- 課題の条件:
• A. インフェルノに関する文章のうち、「ラテン語インフェルヌスinfernusが元で」で始まる段落を、主な事実を残したまま箇条書きにまとめてください。
• B. 次の(i)〜(iii)がインフェルノに関する文章の内容と合っているか、それぞれ「はい」か「いいえ」で答え、判断の根拠となる語句を文章からそのまま引用してください。
(i) 煉獄は、救済されることのない場所として説明されている。
(ii) ヘブライ語聖書では、シオウルが地獄を指す語である。
(iii) 民間では、地獄と煉獄の意味ははっきり区別されていることが多い。
• C. インフェルノに関する文章を、最後の文の後から書き継いでください。

- 抜粋テキスト:

インヘルノとも。キリスト教の伝承の地獄。
後からでてきた考え方の煉獄(ブルガトリウム)と違い、救済されることのない地獄。永劫の苦しみを受ける場所。
ただ民間では地獄、煉獄の意味は混同されていることが多いという。
ラテン語インフェルヌスinfernusが元で、イタリア語。ダンテの『神曲』全三巻の第一巻の書名になって広まったという。
ラテン語としては「下(の世界)the lower (world)」「より低くlower」といった意味。
ヘブライ語聖書ではシオウル(窖、洞窟、子宮の意)が地獄を指す語。
1374年の古フランス語infernalの記録もある。しかしより古くはローマ時代の言葉で、インフェルニが地下に住む
死者の霊魂、インフェルヌスが死者の国、地獄とされていた。
初期キリスト教の教会文書にもみられる。ハーデスの冥界の概念と結びつき怖ろしい懲罰の場になったようだ。
キリスト教的には地獄=ヘルHell(古英語「隠された」「暗い穴」)という呼称とも混在していったようだ。

- 収集データ:
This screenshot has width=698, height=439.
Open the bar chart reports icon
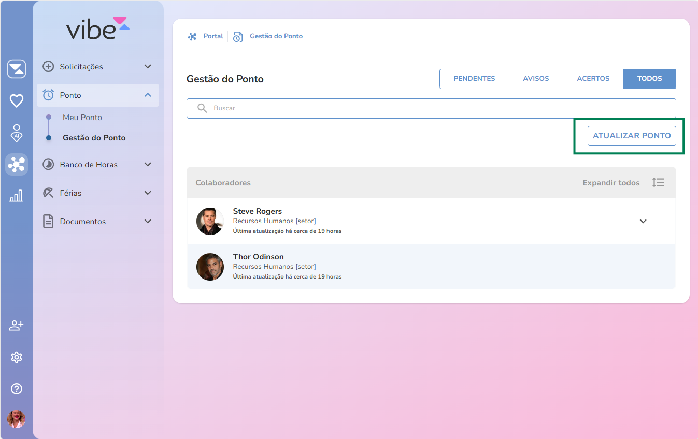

- 練習問題の解答:
• A.
- ラテン語のインフェルヌス(infernus)に由来するイタリア語である。
- ダンテ『神曲』全三巻の第一巻の書名となったことで広まったとされる。

• B.
(i) いいえ。「後からでてきた考え方の煉獄(ブルガトリウム)と違い、救済されることのない地獄。」
(ii) はい。「ヘブライ語聖書ではシオウル(窖、洞窟、子宮の意)が地獄を指す語。」
(iii) いいえ。「ただ民間では地獄、煉獄の意味は混同されていることが多いという。」

• C.
また他の地獄のイメージとしてはゲヘナ、タルタロスを参照。
後期ラテン後の属格infernalis(下部領域のof the lower regions)からデーモン(悪魔)の巣窟に関わる形容詞infernalが生まれた。
ダンテの神曲から、形容詞Infernoが1834年以降英語で使われるようになったとも。
ともかく現在の地獄のイメージはダンテの著作の影響が大きいようである。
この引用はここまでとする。